A lot of this book has to do with memories, with what has happened in the past coming back to impact the present, and with burying those memories in order to continue living. Even if it means living a lie. Sometimes it's easier to forget, sometimes it's not as painful, but it never lasts. The memories must always be faced, must always be confronted.
I knew going in that this was going to be strange book, that things would be weird, but it quickly turned into the kind of weird that I'm not necessarily a fan of. It reminds me of a number of books. It reminds me of Bleeding Violet without the humour or unique personality of Hanna. It reminds me of Teeth and The Unbecoming of Mara Dyer in that I was never sure of the absolute truth, even when the story ended. The vagueness keeps this book mysterious and haunting, but still weird, and I don't think it's the kind of weird I like.

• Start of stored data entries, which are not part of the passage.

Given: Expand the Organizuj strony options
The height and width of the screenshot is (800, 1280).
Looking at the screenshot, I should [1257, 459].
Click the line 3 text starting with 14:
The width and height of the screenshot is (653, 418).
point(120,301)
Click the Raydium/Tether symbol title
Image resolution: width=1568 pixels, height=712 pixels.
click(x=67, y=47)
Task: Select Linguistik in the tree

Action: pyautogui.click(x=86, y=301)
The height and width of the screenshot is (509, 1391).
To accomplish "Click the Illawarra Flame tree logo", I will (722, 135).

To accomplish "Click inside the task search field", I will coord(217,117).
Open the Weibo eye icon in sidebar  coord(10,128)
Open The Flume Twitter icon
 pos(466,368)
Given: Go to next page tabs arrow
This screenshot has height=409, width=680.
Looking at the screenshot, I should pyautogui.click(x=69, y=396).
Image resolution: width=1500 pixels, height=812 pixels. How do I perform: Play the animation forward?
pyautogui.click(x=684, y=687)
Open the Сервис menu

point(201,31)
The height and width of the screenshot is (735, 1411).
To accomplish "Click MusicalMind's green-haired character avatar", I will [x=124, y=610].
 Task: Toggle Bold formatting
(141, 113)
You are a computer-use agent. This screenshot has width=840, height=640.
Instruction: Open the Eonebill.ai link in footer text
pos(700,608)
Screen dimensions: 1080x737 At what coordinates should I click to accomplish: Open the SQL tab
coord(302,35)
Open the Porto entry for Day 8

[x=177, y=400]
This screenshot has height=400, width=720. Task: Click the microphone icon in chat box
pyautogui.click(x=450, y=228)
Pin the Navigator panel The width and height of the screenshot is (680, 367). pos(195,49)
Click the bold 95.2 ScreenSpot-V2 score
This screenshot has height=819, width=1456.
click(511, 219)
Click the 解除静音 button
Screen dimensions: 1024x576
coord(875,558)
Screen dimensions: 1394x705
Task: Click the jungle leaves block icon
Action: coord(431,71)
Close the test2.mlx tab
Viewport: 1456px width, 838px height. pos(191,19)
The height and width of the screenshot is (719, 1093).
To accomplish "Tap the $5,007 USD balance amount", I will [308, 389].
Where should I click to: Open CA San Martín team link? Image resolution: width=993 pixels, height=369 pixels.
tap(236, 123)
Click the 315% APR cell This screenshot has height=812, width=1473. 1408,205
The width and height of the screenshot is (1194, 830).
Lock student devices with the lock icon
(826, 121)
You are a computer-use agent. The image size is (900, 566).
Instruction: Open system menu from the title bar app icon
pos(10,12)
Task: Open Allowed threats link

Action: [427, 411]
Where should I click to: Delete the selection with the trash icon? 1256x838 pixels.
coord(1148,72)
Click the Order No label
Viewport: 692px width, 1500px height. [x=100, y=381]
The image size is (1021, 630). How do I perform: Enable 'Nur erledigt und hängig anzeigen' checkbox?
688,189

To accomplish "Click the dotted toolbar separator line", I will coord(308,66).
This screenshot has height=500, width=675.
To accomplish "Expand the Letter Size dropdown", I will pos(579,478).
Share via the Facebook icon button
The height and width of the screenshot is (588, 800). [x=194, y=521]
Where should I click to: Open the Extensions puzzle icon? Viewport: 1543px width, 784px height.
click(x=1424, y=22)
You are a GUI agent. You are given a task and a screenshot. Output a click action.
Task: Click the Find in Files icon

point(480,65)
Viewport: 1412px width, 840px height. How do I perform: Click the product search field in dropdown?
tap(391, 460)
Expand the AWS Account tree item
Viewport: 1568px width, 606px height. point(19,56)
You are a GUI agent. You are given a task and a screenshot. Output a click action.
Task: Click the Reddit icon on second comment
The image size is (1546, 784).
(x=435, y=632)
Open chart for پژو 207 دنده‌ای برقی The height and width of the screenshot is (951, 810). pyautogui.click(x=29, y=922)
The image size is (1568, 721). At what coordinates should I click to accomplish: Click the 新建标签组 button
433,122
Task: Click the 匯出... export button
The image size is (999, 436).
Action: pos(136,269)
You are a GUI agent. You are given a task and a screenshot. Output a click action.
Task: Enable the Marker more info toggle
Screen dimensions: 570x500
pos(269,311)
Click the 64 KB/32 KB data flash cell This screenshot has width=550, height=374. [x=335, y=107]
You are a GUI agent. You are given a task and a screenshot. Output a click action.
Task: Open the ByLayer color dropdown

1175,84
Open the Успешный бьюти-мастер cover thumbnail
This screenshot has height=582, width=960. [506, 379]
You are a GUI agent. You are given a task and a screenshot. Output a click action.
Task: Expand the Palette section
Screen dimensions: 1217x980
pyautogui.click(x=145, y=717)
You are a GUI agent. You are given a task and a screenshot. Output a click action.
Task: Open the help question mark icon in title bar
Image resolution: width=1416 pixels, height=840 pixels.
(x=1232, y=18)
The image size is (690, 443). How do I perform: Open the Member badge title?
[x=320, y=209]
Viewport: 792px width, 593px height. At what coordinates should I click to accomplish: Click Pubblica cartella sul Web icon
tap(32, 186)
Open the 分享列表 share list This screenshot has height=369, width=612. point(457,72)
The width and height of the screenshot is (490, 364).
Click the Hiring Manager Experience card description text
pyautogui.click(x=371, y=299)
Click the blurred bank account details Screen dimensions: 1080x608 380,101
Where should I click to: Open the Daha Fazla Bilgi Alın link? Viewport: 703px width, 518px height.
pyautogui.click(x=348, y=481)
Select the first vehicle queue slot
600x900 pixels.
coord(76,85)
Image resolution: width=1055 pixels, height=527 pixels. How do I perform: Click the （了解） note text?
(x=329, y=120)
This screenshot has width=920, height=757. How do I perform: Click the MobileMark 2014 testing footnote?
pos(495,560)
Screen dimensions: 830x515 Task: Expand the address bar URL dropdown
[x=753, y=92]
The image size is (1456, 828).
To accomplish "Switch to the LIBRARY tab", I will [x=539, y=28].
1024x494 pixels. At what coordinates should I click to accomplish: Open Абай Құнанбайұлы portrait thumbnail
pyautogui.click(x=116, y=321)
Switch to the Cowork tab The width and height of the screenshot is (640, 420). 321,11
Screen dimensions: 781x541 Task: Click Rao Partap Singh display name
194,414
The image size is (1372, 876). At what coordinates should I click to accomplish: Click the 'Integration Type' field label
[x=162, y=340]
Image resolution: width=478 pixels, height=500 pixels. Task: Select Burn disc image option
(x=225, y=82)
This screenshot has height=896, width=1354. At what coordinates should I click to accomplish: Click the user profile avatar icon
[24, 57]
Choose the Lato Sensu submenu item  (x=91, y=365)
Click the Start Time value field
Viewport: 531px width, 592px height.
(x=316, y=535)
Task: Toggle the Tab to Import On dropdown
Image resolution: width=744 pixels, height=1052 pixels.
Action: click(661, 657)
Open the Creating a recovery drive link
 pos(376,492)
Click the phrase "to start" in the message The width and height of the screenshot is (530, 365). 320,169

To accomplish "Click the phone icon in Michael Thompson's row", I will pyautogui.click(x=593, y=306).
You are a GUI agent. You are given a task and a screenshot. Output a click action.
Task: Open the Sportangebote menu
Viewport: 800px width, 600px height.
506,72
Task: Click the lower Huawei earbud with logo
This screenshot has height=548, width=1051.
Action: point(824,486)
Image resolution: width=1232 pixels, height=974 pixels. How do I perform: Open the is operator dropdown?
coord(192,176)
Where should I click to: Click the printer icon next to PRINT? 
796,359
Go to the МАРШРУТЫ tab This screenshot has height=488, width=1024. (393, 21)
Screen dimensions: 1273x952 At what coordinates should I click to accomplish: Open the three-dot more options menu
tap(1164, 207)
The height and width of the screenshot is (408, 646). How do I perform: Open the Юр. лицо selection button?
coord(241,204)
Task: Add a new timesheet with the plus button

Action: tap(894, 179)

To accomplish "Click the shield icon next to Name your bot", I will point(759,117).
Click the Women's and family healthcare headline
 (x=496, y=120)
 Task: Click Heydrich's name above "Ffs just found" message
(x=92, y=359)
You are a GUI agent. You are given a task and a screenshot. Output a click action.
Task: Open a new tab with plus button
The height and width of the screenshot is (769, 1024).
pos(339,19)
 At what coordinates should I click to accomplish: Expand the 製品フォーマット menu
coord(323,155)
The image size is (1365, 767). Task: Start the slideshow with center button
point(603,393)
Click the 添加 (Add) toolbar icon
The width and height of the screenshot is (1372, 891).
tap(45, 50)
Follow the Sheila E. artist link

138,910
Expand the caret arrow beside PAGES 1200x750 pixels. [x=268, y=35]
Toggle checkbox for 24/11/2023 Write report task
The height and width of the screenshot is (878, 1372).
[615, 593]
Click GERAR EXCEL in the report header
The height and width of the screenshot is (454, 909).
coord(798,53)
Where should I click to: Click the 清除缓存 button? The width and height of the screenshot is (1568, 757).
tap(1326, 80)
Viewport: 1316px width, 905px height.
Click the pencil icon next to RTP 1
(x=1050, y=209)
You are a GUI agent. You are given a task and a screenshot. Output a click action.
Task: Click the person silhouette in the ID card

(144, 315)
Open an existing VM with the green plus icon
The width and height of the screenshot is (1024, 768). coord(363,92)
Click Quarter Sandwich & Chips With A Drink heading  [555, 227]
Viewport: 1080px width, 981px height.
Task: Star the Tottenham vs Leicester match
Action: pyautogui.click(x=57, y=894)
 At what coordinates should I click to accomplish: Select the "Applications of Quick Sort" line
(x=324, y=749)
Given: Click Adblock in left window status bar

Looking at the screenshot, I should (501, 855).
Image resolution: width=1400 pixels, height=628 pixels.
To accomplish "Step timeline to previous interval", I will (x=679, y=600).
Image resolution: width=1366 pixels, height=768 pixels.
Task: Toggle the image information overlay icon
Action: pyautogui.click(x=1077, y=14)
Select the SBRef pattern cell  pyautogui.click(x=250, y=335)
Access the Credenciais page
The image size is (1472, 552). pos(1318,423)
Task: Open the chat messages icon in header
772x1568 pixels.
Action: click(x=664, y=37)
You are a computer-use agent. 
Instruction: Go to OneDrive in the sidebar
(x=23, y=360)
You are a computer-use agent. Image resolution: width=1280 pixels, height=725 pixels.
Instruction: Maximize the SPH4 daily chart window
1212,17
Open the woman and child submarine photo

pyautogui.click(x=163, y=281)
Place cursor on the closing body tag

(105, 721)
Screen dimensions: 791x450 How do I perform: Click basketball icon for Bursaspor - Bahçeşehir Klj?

(I received an advance copy of this title to review from HarperCollins Canada.)
I just started this a few days ago and was instantly sucked in. It is weird but I loved both Teeth and Mara Dyer - I am definitely in the pro unreliable narrators camp.
ReplyDeleteI liked Teeth and Mara Dyer as well, and I don't have anything against unreliable narrators. There was just something about this book that didn't make me like it as much as others.